Como Fiat e Jeep se safaram no Brasil? As ex-FCA seguiram firmes durante o ano e, mesmo tirando o pé, não chegaram a parar. “Havia briga entre as plantas de Minas e Pernambuco por pacotes de parafusos importados da Itália”, diz uma fonte.
Os meses de março e abril foram os mais críticos, com alívio vindo após a chegada de novos fornecedores. “Mas, ‘do nada’, algo ainda se desabastece e começamos a correr à procura de peças básicas”, afirma.
Os Estados Unidos estão preparando plano estratégico defendido pela pesquisadora alemã Saskia Sardesai, especialista em cadeia de suprimentos pela Associação Fraunhofer.
“As cadeias são tão complexas que várias companhias nem sequer sabiam todos os seus fornecedores”, explicou ao periódico alemão Merkur. Sardesai e outros observadores concordam que estoques grandes não solucionarão o problema de maneira viável, e que a única saída é ter maior controle sobre todas as etapas produtivas, com informações mais precisas e em tempo real.
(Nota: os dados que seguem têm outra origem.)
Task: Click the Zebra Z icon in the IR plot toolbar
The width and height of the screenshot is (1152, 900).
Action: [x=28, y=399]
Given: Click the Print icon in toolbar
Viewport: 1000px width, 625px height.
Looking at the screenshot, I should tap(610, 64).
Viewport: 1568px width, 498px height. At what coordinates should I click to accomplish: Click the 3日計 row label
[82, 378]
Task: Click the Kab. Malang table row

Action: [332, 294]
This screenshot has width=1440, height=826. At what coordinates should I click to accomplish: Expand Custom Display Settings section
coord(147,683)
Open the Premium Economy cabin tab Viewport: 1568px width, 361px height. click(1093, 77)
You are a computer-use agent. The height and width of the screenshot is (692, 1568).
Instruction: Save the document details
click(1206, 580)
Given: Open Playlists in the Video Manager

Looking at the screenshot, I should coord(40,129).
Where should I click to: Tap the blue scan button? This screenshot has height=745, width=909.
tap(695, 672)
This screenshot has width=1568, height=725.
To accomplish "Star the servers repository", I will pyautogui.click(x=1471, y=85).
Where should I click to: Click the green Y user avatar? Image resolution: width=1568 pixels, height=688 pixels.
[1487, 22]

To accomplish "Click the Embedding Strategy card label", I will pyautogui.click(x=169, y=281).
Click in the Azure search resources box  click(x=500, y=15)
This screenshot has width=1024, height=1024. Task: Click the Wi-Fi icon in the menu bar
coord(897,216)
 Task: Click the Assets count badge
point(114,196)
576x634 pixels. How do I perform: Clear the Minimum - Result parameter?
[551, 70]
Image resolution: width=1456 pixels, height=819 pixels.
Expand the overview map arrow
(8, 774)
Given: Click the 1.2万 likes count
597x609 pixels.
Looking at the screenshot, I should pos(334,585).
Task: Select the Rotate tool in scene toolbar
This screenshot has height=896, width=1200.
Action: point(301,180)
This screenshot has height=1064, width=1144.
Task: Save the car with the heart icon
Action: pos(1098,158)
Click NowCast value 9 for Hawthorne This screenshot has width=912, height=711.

Os americanos também investirão em fábricas locais de chips, para reduzir a dependência asiática. “Dominar a tecnologia de semicondutores é fundamental para inserir qualquer país nas tendências do futuro”, declarou o doutor em física pela Unicamp Cloves Rodrigues. Isso, porém, leva tempo; muito mais do que os cerca de seis meses gastos para a produção de um lote de semicondutores.
Como no trânsito, esse engarrafamento acabará, mas vai demorar. Apenas no final de 2022, acredita o CEO da Ford, Jim Farley. Até lá, os poucos carros serão disputados e vendidos com preços salgados.